-------- Exercise data

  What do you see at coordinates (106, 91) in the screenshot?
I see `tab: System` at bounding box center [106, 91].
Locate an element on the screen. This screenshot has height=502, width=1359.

----------------
-------- Exercise data

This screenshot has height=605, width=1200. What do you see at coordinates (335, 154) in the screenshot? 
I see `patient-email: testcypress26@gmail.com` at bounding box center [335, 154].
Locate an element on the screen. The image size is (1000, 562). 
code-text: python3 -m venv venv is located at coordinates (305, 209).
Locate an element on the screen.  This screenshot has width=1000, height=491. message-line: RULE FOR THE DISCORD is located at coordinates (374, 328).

----------------
-------- Exercise data

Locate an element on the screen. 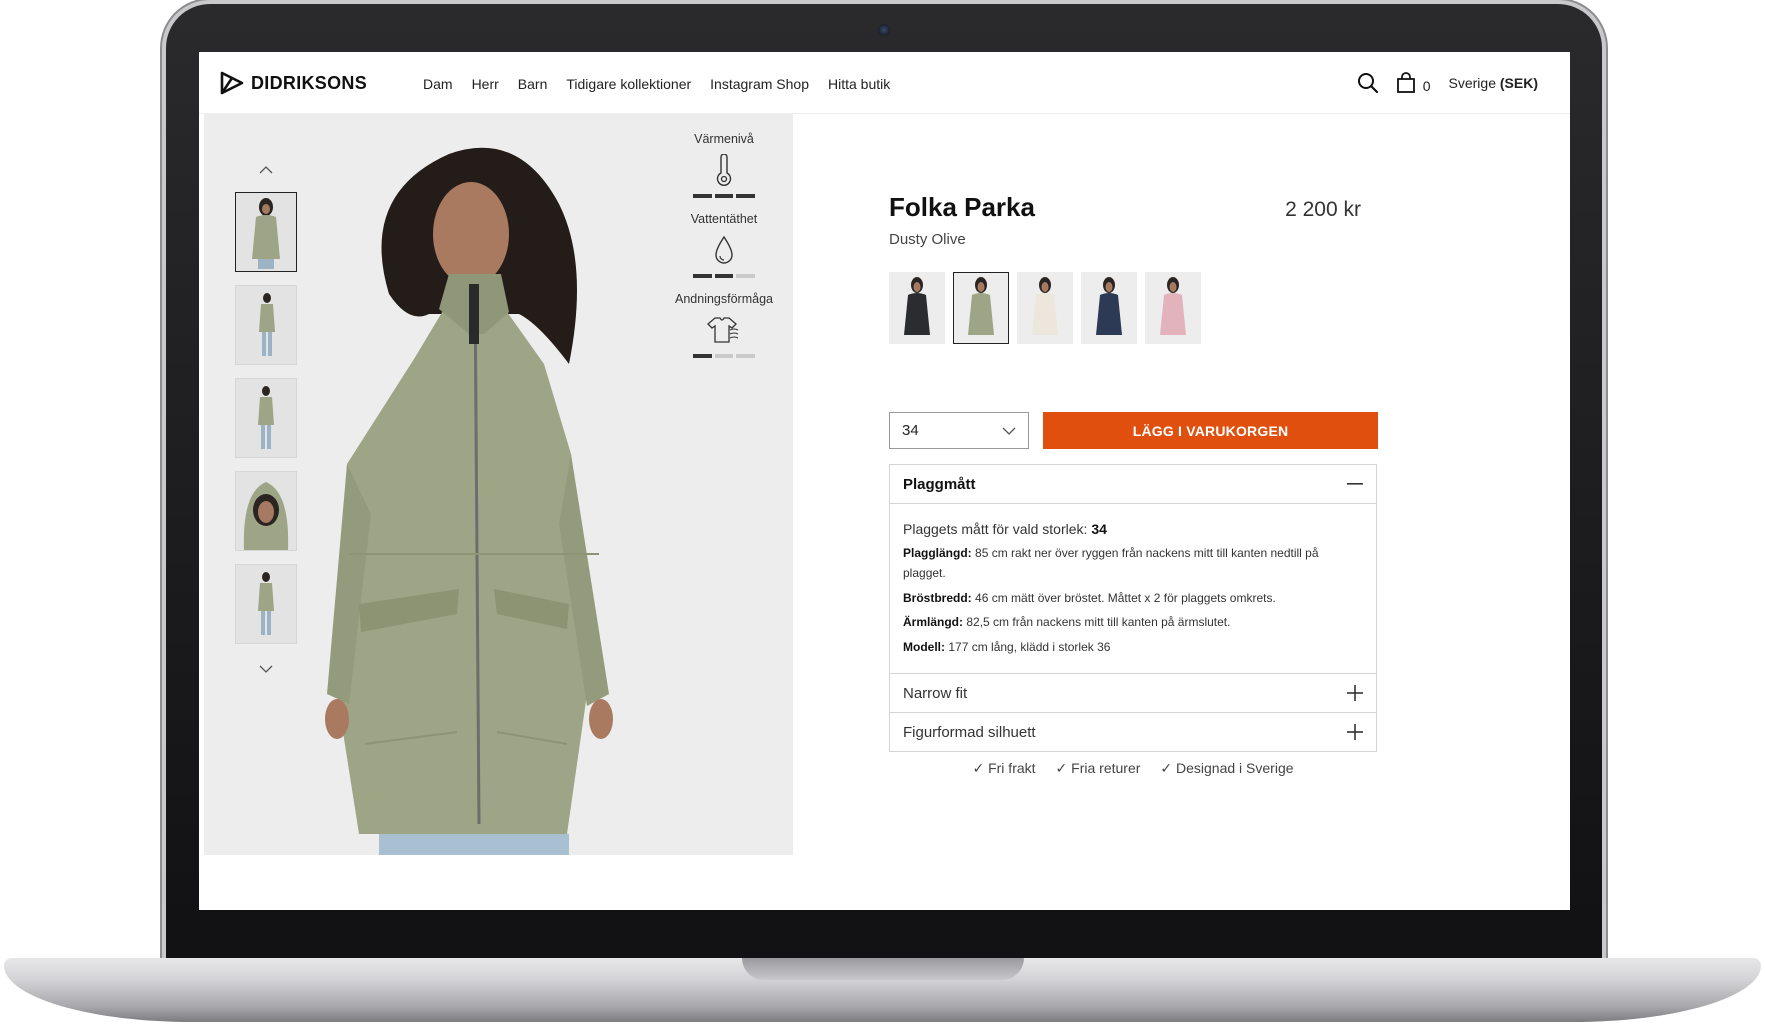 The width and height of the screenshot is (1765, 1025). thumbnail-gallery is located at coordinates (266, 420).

----------------

Retype everything from the row that contains "What do you see at coordinates (106, 91)" down to the row that contains "Locate an element on the screen. This", reproducing each one word for word.

  What do you see at coordinates (106, 91) in the screenshot?
I see `tab: System` at bounding box center [106, 91].
Locate an element on the screen. This screenshot has height=502, width=1359.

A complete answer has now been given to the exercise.